7 avril 2022 : René Chevalier découvre le dispositif au-dessus de sa bibliothèque et le débranche.
8 avril 2022 : René Chevalier informe le directeur général de la Ville, Carlo Fleury, de sa découverte.
9 avril 2022 : René Chevalier réinstalle l’appareil électronique à l’endroit où il l’avait découvert.
11 avril 2022 : Serge Péloquin demande au directeur général de préparer les « chiffres de retraite » du greffier et de préparer un projet d’entente le concernant. Il admet à ce moment au DG avoir posé un dispositif électronique en vertu de l’article 52 de la Loi sur les cités et villes.
19 avril 2022 : Après la séance du conseil, René Chevalier informe les conseillers de sa découverte. Les conseillers, qui n’étaient pas au courant, demandent qui a posé ce geste. Le directeur général pointe Serge Péloquin. Ce dernier suspend René Chevalier sans solde en vertu de l’article 52 de la Loi sur les cités et villes. Une enquête est alors ouverte à la Commission municipale du Québec (CMQ) et à la Sûreté du Québec (SQ).
2 mai 2022 : Lors de la séance du conseil de ville, sept des huit conseillers effectuent un vote de non-confiance envers Serge Péloquin et un vote de confiance envers les employés, chez qui l’inquiétude règne. Le greffier René Chevalier est réintégré dans ses fonctions.
3 mai 2022 : René Chevalier est accueilli de façon triomphale par les employés à l’hôtel de ville. Une séance extraordinaire a lieu le soir-même dans une ambiance tendue.
5 mai 2022 : L’Unité permanente anti-corruption (UPAC) prend en charge l’enquête criminelle des mains de la SQ.
6 mai 2022 : L’UPAC mène une perquisition à la résidence de Serge Péloquin.
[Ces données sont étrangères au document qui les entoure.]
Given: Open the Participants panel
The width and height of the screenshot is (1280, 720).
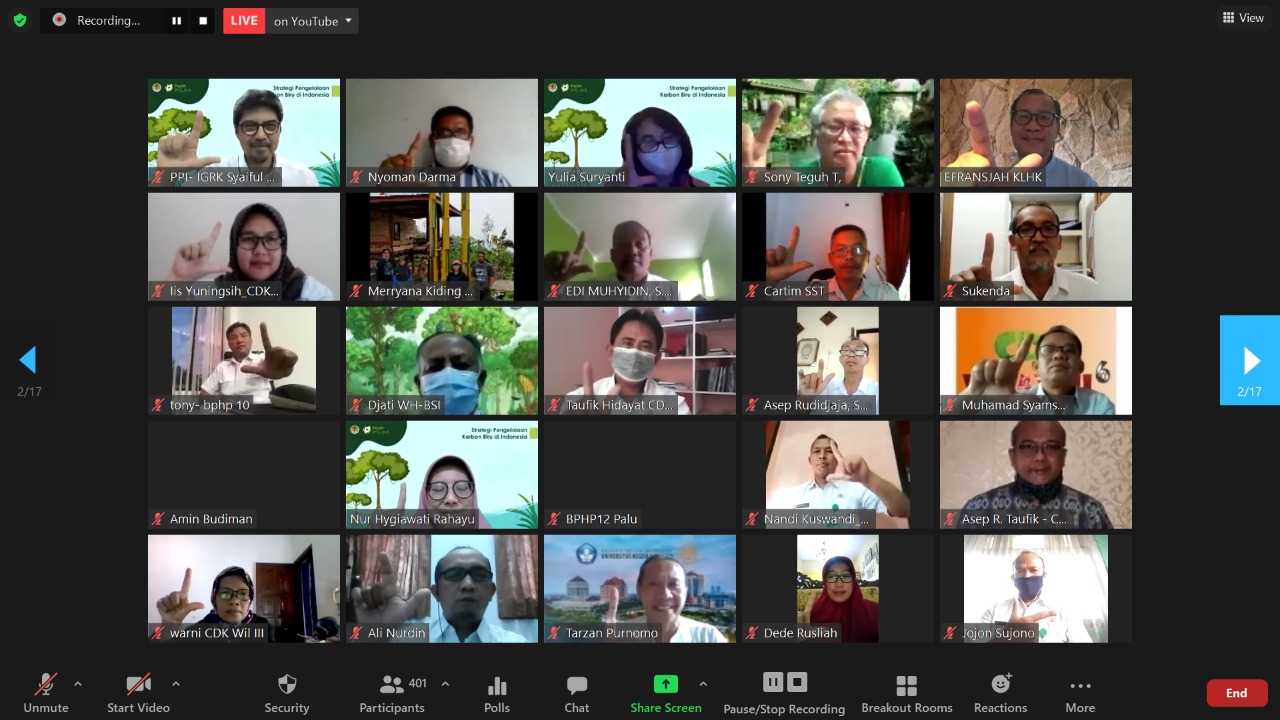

24 mai 2022 : La CMQ conclut son enquête et dépose une action en inhabilité d’un an envers Serge Péloquin afin qu’il soit destitué de son poste de maire. Elle juge que ses gestes constituent une atteinte sérieuse à l’honneur et à la dignité de la fonction d’élu municipal. Serge Péloquin signe un acte d’acquiescement total à la demande, acceptant ainsi les conséquences de ses actes et ce que recommande la CMQ, soit d’être déclaré inhabile à siéger pour un an. Il veut rester en poste jusqu’au jugement devant la Cour supérieure le 8 juin.
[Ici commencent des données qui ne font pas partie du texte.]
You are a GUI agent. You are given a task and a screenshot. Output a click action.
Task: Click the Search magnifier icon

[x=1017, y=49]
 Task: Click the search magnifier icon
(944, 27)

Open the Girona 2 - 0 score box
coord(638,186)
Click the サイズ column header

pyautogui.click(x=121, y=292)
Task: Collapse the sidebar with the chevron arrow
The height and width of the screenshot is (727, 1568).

8 juin 2022 : Le juge Steve J. Reimnitz accueille l’action en déclaration d’inhabilité et destitue Serge Péloquin. Ce dernier affirme toutefois disposer de 30 jours et démissionner le 7 juillet.
20 novembre 2022 : Patrick Péloquin, qui était conseiller municipal, est élu maire de Sorel-Tracy à la suite d’une élection partielle.
21 juillet 2023 : L’UPAC conclut son enquête et le Directeur des poursuites criminelles et pénales (DPCP) somme Serge Péloquin de se présenter au palais de justice de Sorel-Tracy le 28 août prochain. Il comparaîtra sous deux chefs d’accusation du Code criminel, soit interception illégale de communications privées et abus de confiance.